The family of a teenager who was found dead eight years ago on a road near the hunting estate of disgraced South Carolina attorney Alex Murdaugh says they're going to exhume his body for an independent autopsy.
Stephen Smith's death was initially ruled an unsolved hit-and-run, but his mother has rejected that suggestion and says she hopes the new autopsy will help answer questions about what really happened to her son.
"Our family is so very grateful to all of you who came together to help us in our fight for justice for Stephen," Sandy Smith wrote on a GoFundMe page that had raised more than $60,000 to pay for the exhumation.
"Thank you for not allowing Stephen's story to be swept under a rug," she added. "This is Stephen's year."
Earlier this month, Alex Murdaugh was found guilty of the 2021 shooting deaths of his wife and son, Maggie and Paul, and sentenced to two consecutive life terms in state prison. Murdaugh admitted to lying to police during the investigation but maintains he did not kill the pair.
During the investigation into the killings of Maggie and Paul Murdaugh two years ago, the South Carolina State Law Enforcement Division announced that it was also opening its own inquiry into Smith's death, the Augusta Chronicle reported.
A spokesperson said at the time that the agency would look into Smith's death "based upon information gathered during the course of the double murder investigation of Paul and Maggie Murdaugh."

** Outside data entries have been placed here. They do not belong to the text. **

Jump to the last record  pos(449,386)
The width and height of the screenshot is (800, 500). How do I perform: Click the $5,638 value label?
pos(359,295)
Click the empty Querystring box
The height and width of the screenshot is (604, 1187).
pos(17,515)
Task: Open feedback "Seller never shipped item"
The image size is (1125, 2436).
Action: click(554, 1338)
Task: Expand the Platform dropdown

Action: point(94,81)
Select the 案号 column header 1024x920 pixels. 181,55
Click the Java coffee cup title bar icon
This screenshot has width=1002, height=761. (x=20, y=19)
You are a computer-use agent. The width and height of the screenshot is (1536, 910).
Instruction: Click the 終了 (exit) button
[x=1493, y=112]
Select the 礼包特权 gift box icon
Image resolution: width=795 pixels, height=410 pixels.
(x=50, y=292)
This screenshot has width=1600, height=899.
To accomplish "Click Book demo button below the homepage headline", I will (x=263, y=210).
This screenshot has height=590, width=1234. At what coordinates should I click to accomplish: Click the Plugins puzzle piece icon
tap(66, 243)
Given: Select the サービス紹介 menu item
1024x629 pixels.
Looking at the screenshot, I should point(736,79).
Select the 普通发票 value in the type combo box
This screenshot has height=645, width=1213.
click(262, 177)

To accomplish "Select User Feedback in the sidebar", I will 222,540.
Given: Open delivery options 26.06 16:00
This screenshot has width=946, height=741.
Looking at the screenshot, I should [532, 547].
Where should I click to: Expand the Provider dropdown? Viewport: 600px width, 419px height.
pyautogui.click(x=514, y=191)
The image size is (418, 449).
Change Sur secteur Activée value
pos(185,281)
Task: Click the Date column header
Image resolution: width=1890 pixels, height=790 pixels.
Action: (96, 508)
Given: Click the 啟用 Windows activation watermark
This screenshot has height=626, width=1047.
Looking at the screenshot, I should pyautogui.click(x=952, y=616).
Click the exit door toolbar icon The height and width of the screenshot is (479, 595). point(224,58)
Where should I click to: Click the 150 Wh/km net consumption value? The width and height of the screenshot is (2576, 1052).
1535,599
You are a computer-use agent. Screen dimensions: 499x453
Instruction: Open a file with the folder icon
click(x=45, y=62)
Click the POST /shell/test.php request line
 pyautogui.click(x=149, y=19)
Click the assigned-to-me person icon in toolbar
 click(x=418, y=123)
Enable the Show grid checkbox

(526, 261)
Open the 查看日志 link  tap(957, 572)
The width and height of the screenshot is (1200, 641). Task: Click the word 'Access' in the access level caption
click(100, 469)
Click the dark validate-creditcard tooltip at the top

Smith's family has long dismissed the idea that he was killed in a hit-and-run, suggesting that his injuries weren't consistent with a hit-and-run and that there was no debris along the rural road where his body was found, about 15 miles from the Murdaugh estate.
Sandy Smith has said her son, who was openly gay, was killed after his car ran out of gas.
Both Smith and Murdaugh's oldest son, Buster, graduated from the same Hampton County high school in 2014, NBC reported.
Though he's been convicted of the two murders, Murdaugh still faces a slew of other criminal charges related to alleged financial crimes, some of which the former lawyer admitted to on the stand during his trial.